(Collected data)
▽

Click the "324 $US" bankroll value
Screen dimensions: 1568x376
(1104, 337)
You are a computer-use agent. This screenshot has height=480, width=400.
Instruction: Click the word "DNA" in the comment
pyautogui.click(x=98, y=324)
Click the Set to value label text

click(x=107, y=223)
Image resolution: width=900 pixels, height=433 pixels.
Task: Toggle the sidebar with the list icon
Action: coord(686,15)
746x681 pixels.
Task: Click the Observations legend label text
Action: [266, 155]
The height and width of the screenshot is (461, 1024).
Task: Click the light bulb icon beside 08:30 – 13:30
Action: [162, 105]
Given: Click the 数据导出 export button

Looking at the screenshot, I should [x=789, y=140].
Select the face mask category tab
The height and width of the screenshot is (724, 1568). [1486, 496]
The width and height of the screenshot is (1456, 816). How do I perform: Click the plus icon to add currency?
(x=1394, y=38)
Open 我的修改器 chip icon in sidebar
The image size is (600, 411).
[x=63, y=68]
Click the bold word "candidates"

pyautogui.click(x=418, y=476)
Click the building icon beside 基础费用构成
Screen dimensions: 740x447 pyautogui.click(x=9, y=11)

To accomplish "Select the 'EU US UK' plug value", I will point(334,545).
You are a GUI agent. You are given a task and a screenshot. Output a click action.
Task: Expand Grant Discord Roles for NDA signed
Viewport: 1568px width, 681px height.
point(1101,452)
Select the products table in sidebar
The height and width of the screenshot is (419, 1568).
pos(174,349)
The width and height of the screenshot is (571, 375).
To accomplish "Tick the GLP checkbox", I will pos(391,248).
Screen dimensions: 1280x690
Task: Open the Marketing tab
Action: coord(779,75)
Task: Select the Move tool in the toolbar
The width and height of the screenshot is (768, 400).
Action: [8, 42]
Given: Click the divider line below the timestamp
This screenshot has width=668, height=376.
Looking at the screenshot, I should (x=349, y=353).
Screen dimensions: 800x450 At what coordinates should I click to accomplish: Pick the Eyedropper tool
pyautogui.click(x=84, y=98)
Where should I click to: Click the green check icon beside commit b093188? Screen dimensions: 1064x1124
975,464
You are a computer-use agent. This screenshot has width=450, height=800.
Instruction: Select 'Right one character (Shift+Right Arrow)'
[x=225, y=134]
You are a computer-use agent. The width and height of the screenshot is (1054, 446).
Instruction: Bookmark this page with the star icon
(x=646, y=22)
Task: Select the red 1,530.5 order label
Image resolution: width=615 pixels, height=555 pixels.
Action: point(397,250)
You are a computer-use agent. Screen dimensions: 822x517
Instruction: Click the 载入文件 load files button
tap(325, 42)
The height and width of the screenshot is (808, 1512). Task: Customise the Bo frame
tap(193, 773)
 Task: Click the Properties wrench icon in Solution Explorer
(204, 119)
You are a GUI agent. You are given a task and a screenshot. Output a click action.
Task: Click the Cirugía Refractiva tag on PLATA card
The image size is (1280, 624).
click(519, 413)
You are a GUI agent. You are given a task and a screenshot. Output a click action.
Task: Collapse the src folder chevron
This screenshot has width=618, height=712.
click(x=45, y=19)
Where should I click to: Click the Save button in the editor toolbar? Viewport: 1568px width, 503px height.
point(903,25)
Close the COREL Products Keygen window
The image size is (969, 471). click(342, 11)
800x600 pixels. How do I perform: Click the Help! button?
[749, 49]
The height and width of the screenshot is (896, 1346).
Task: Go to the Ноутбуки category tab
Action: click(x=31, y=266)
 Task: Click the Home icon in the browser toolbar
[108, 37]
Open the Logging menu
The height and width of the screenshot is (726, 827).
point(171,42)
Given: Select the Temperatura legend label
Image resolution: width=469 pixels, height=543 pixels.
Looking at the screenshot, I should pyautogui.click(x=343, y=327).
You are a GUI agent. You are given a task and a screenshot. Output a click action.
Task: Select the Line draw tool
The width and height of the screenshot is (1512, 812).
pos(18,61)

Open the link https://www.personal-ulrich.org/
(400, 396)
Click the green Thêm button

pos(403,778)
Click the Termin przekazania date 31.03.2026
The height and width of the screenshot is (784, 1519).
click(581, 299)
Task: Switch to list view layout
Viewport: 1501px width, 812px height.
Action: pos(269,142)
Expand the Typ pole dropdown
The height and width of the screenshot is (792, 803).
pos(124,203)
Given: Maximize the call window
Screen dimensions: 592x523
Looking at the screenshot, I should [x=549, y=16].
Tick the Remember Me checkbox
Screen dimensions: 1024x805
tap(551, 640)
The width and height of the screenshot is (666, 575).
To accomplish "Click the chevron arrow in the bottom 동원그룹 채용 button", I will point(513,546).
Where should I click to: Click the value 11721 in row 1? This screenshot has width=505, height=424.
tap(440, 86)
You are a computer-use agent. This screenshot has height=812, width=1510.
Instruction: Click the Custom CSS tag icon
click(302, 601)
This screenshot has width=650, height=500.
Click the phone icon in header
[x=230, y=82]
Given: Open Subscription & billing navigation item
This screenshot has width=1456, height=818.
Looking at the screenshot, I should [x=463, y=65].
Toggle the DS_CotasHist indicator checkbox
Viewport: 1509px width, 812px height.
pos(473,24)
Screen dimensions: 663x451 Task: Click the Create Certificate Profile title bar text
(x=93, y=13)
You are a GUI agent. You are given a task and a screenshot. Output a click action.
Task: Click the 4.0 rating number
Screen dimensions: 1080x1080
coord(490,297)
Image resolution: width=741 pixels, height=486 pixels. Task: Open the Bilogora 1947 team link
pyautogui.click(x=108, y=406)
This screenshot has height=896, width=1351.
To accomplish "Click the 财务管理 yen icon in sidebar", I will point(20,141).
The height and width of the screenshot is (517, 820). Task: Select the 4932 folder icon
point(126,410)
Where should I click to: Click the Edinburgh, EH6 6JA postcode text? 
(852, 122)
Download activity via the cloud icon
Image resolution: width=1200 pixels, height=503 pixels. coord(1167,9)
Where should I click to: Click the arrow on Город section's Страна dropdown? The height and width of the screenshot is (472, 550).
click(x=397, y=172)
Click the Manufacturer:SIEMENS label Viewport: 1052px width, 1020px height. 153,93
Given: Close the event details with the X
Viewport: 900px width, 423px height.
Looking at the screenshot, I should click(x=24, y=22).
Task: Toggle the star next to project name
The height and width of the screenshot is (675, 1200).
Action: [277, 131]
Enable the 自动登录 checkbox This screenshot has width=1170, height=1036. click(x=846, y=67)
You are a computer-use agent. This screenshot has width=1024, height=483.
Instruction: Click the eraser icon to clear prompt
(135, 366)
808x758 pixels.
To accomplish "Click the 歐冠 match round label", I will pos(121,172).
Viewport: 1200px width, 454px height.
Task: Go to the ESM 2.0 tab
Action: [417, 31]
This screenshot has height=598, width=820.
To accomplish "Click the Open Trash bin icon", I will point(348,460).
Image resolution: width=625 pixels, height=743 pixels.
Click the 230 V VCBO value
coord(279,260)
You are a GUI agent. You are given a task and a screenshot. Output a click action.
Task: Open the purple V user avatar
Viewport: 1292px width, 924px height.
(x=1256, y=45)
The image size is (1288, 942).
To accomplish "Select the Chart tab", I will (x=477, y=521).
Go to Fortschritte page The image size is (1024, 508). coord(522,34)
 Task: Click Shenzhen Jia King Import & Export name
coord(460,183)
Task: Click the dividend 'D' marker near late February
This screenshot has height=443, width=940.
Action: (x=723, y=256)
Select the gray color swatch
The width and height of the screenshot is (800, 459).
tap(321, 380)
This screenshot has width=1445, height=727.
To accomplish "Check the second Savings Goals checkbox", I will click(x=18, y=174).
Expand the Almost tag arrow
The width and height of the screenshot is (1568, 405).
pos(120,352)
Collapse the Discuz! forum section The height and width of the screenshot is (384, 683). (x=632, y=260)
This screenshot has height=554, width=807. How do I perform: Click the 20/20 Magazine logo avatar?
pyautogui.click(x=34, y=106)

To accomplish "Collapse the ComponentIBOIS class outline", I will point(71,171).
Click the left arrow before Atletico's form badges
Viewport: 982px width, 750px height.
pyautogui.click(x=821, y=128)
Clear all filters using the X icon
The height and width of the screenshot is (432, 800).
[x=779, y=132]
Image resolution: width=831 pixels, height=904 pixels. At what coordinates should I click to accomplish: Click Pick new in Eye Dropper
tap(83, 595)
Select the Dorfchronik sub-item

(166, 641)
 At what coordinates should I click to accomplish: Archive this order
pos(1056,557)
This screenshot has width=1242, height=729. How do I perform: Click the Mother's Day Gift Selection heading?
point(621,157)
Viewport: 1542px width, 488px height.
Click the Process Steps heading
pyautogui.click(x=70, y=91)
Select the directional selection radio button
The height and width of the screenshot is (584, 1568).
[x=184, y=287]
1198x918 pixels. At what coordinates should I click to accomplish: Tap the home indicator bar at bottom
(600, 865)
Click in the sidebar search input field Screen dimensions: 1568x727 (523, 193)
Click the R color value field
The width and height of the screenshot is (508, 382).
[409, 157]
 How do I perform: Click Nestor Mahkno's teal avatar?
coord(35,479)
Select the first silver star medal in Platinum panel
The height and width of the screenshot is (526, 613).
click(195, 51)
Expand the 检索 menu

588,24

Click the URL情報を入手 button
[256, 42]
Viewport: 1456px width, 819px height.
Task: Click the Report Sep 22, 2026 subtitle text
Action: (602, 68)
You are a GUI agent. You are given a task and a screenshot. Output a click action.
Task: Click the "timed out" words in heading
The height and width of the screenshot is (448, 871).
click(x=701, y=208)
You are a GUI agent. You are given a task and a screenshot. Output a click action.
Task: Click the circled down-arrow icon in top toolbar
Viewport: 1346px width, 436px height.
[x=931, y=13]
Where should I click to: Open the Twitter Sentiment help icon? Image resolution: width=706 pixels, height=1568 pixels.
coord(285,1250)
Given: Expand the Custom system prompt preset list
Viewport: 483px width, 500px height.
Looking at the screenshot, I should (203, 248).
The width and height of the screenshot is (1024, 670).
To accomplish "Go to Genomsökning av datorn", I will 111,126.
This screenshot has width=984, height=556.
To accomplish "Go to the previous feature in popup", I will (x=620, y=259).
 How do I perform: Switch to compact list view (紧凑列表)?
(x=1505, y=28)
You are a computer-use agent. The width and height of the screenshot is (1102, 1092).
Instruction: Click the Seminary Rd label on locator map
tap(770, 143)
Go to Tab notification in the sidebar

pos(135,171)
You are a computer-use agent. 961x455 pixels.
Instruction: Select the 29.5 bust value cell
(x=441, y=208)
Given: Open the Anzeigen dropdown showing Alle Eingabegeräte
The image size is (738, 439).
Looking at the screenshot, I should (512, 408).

△

TRY IT –
Exactly the lines from the one containing "How do I perform: Switch" through the end of the records should be reproduced, and no others.

WORKED SOLUTION –
 How do I perform: Switch to compact list view (紧凑列表)?
(x=1505, y=28)
You are a computer-use agent. The width and height of the screenshot is (1102, 1092).
Instruction: Click the Seminary Rd label on locator map
tap(770, 143)
Go to Tab notification in the sidebar

pos(135,171)
You are a computer-use agent. 961x455 pixels.
Instruction: Select the 29.5 bust value cell
(x=441, y=208)
Given: Open the Anzeigen dropdown showing Alle Eingabegeräte
The image size is (738, 439).
Looking at the screenshot, I should (512, 408).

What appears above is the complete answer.